>> START

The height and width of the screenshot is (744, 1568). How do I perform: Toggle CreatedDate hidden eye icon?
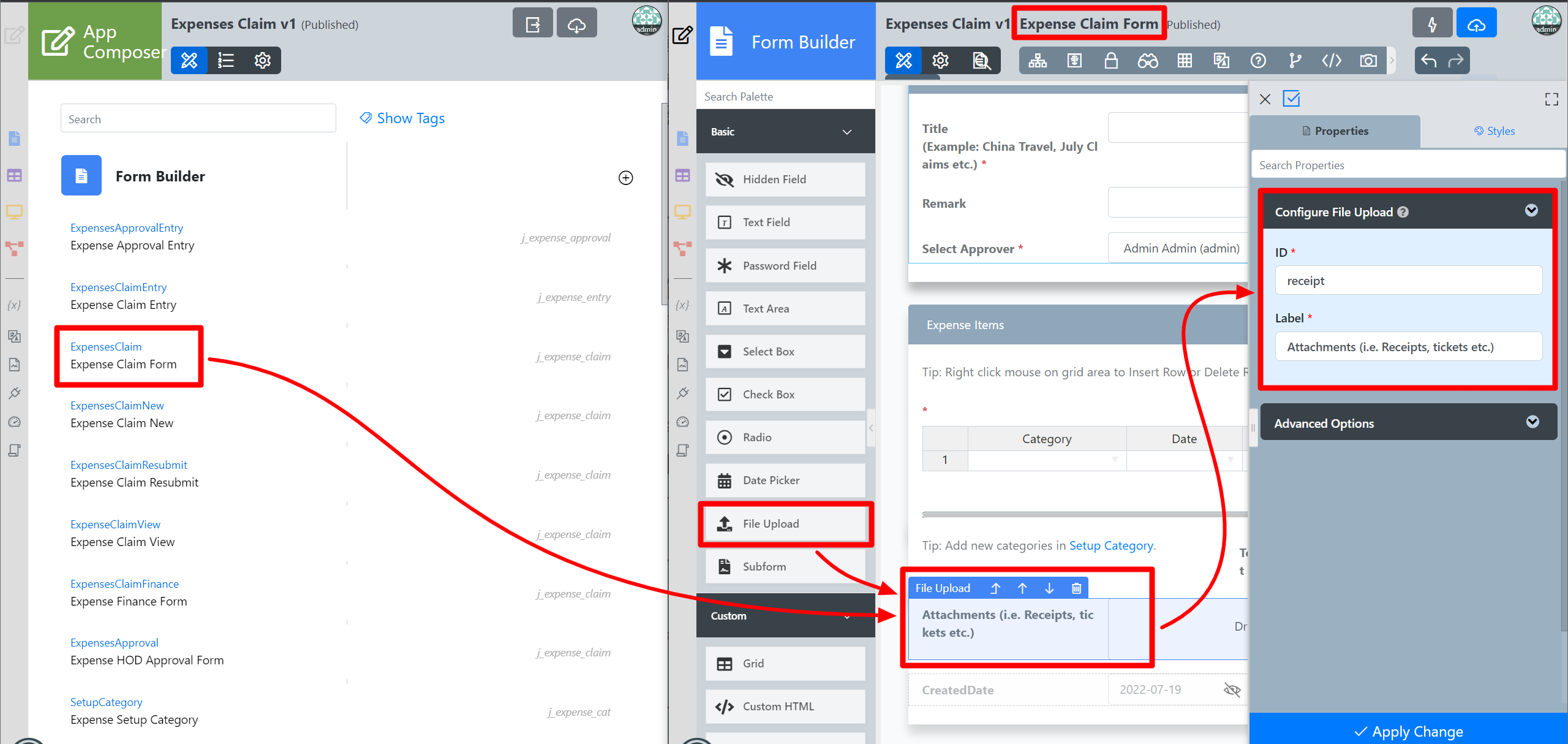pos(1232,690)
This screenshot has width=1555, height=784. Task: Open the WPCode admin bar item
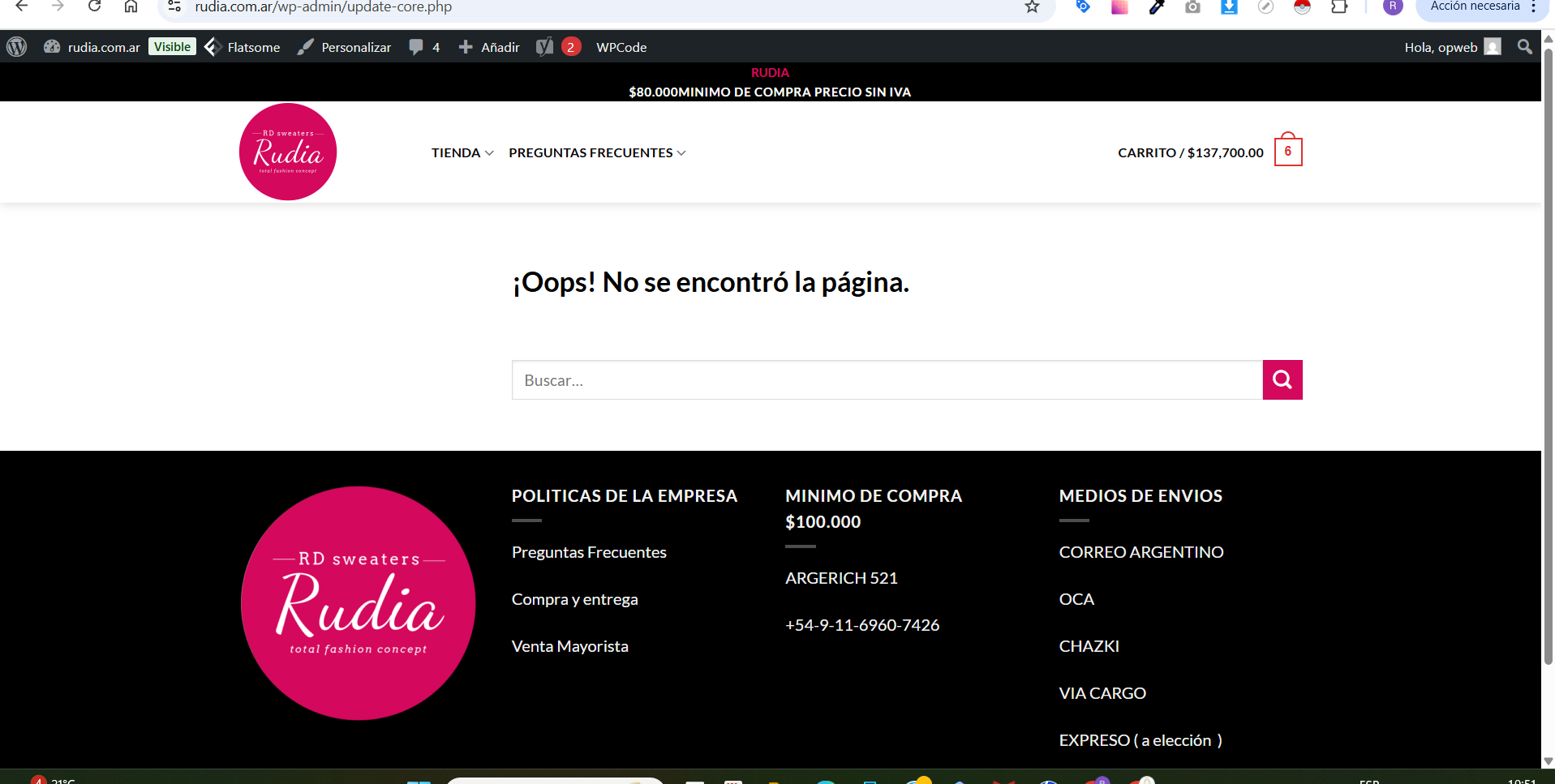click(621, 47)
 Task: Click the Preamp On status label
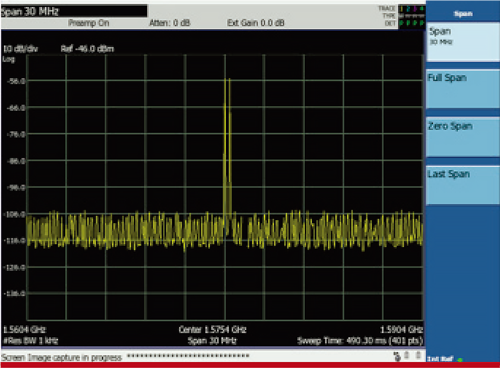(89, 23)
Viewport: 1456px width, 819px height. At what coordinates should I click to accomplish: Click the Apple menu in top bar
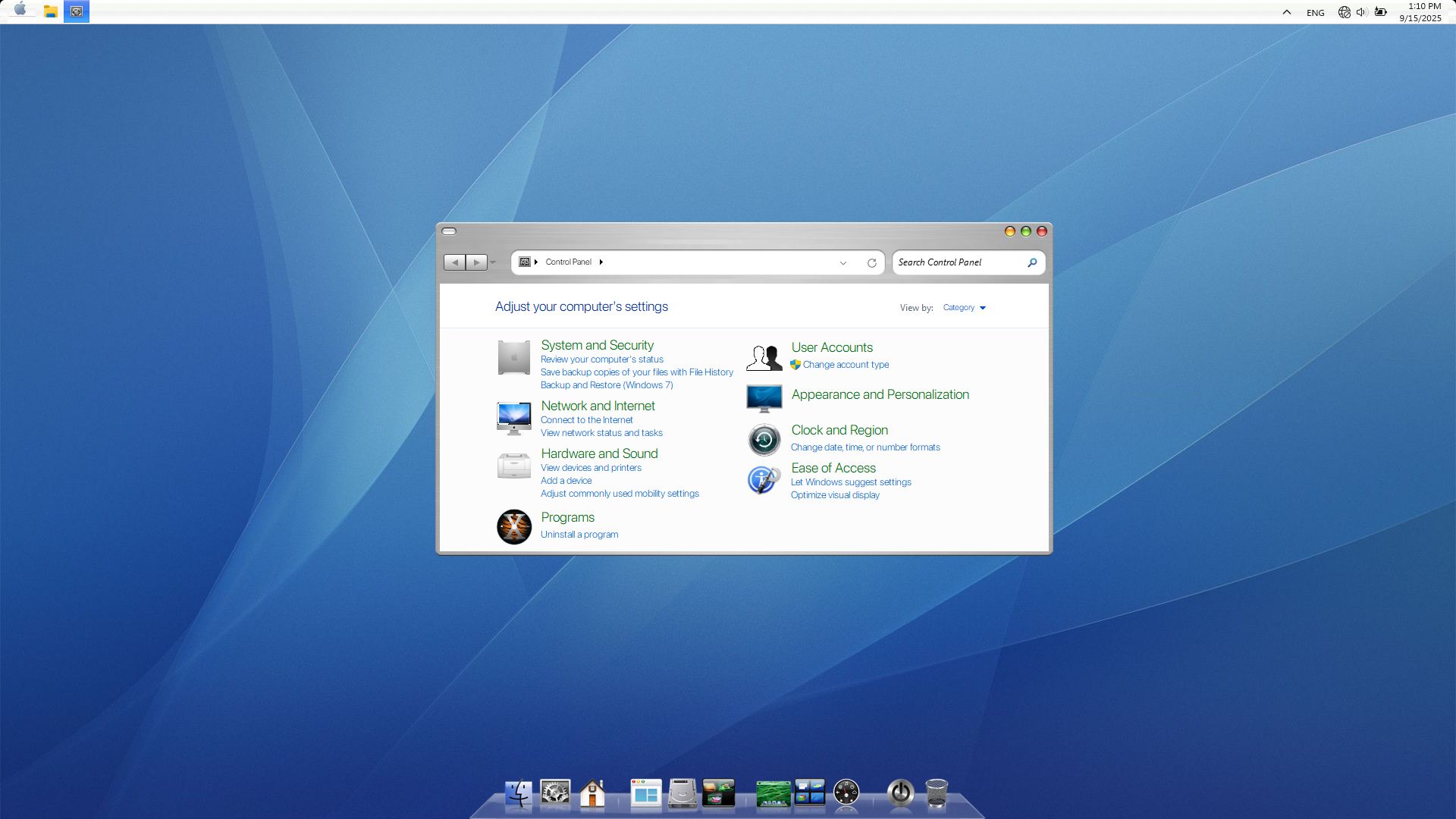(x=20, y=10)
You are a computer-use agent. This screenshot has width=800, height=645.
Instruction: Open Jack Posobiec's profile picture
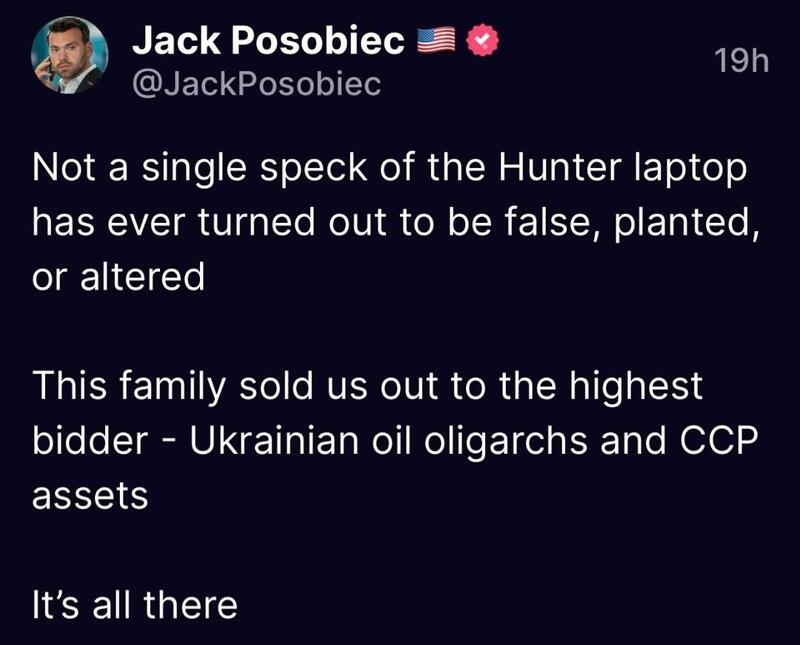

>> END

▸ DIRECTION: Copy all of the items above with every "screenshot" swapped for "image" and nothing else changed, leaving out the pictures.

▸ THE REPLY:
The height and width of the image is (744, 1568). How do I perform: Toggle CreatedDate hidden eye icon?
pos(1232,690)
This image has width=1555, height=784. Task: Open the WPCode admin bar item
click(621, 47)
 Task: Click the Preamp On status label
(89, 23)
Viewport: 1456px width, 819px height. At what coordinates should I click to accomplish: Click the Apple menu in top bar
(x=20, y=10)
You are a computer-use agent. This image has width=800, height=645.
Instruction: Open Jack Posobiec's profile picture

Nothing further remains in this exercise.